He showed us an epidemiological map of the Philippines. The incidence and mortality rates are high in the northern Luzon, Mindanao, and the Palawan Islands. Those are the relatively poor areas in this county. Through the statistics, we could see that the number of confirmed cases and the incidence rate of malaria are being steadily reduced after 1990's, but the number of malaria death has not changed. In the background of this fact, we can say that there are problems such as drug shortage, drug-resistant malaria, as well as use of self-diagnosis and self-medication including traditional herbal remedies.
 
As a top priority, we need to tackle poverty. At the same time, we have to promote health education to rural residents, ensure high coverage and good targeting of insecticide-treated nets and other locally appropriate vector control methods, train health workers for correct and prompt diagnosis (dipstick examination or microscopy) and appropriate medical treatment, and supply enough drugs to every health station, as well as make a referral system for severe malaria cases.
 
In order to carry out these strategies, there must be close partnership among NGOs, Ministry of Health, Ministry of Education, Ministry of Agriculture, police and military forces, female organizations, as well as international organizations like UNICEF and UNDP.
 
I understood from this lecture that each strategy is very reasonable, but malaria seems to take a long time to be conquered because the project has to be considered from many aspects. Someone with strong leadership must play a role of an organizer. I felt that it is the role of WHO to show stronger leadership.
 
15:00-15:30 Public Health in Emergency Management and WHO Strategies in the Western Pacific Region
Dr. Y. Takashima
Technical Officer, Emergency and Humanitarian Action
 
The impact hazards have on an area greatly differs depending on its vulnerability or readiness. Damage by a hazard can be lessened by readiness. Therefore, WHO enforces and assists programs for emergency preparedness, disaster mitigation and emergency response. Detailed report available in Japanese text only.
 
15:30-16:00 Health Cities and Health Islands
Dr. Hisashi Ogawa
Regional Advisor, Environmental Health
 
Many problems have emerged in relation to urbanization of an area. The Health City Project aims for the improvement of health and quality of life of people under all kinds of situations. Detailed report available in Japanese text only.
(Jun Ito)
 
16:00-l6:30 Sexually Transmitted Infection including HIV/AIDS
Dr. Thi Than Thuy
Medical Officer, Sexually Transmitted Infections including HIV/AIDS
 
The first cases of human immunodeficiency virus (HIV) infection started to be reported in the Region in the midl980's. By the end of 1999, the Regional Office estimated that more than 900000 individuals in the Region were infected with HIV. By the end of 2000, it was projected that this number will exceed 1 million. Currently high and increasing HIV incidence through primarily heterosexual transmission is seen in Cambodia and in certain areas of Papua New Guinea. High HIV incidence among injecting drug users and increasing HIV heterosexual transmission is found in China and Vietnam. However, there is the potential for increased HIV transmission in many countries, given the high incidence and prevalence of sexually transmitted infections (STIs) in the Region.
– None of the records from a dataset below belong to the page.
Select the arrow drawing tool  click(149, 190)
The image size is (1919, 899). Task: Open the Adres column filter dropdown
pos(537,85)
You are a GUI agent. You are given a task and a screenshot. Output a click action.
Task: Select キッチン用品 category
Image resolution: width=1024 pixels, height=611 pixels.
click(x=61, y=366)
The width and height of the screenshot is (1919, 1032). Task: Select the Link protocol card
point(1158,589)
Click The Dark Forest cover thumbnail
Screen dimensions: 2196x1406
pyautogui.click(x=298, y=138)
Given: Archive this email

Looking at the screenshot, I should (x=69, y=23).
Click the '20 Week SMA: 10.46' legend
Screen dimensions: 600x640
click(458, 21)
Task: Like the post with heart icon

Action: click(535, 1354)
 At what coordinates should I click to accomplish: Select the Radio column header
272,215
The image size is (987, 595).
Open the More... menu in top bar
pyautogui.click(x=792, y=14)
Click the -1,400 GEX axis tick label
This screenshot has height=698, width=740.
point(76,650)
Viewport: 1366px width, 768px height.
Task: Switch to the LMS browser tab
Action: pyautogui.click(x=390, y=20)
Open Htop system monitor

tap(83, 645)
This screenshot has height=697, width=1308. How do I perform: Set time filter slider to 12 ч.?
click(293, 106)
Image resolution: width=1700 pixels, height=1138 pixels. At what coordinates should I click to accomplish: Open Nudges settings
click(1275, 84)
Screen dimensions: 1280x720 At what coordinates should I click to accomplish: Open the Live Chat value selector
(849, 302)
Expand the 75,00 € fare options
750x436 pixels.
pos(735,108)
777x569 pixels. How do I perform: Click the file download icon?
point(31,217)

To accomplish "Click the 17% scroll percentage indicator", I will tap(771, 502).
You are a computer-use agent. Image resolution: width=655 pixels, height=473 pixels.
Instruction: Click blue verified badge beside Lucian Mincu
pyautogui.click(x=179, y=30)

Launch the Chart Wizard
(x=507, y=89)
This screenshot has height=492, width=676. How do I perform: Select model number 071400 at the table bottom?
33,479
It is essential that HIV prevention measures be continued and intensified. The transmission of AIDS is strongly associated with that of other STIs. Achieving reductions in STI transmission is an effective way of reducing the transmission of HIV. The Regional Office estimates that more than 35 million new cases of curable STIs occur in the region annually STI rates in the sexually active population generally vary from 2% to 5%, and in female sex workers from 20% to 40%. This emphasizes the need to target sex workers and their clients as priority groups for STI prevention and treatment.
 
HIV Rate
Generalized: Cambodia 2.7
  Myanmar 2
  Thailand 1.8
Low level prevalence: India 0.7
  Vietnam 0.3
  Singapore 0.2
  Australia 0.1
  China <0.1
 
WPRO efforts in HIV/AIDS
・Condom programs for high risk individuals
・Development of STI service
・Development of harm reduction for IDU (injection drug use)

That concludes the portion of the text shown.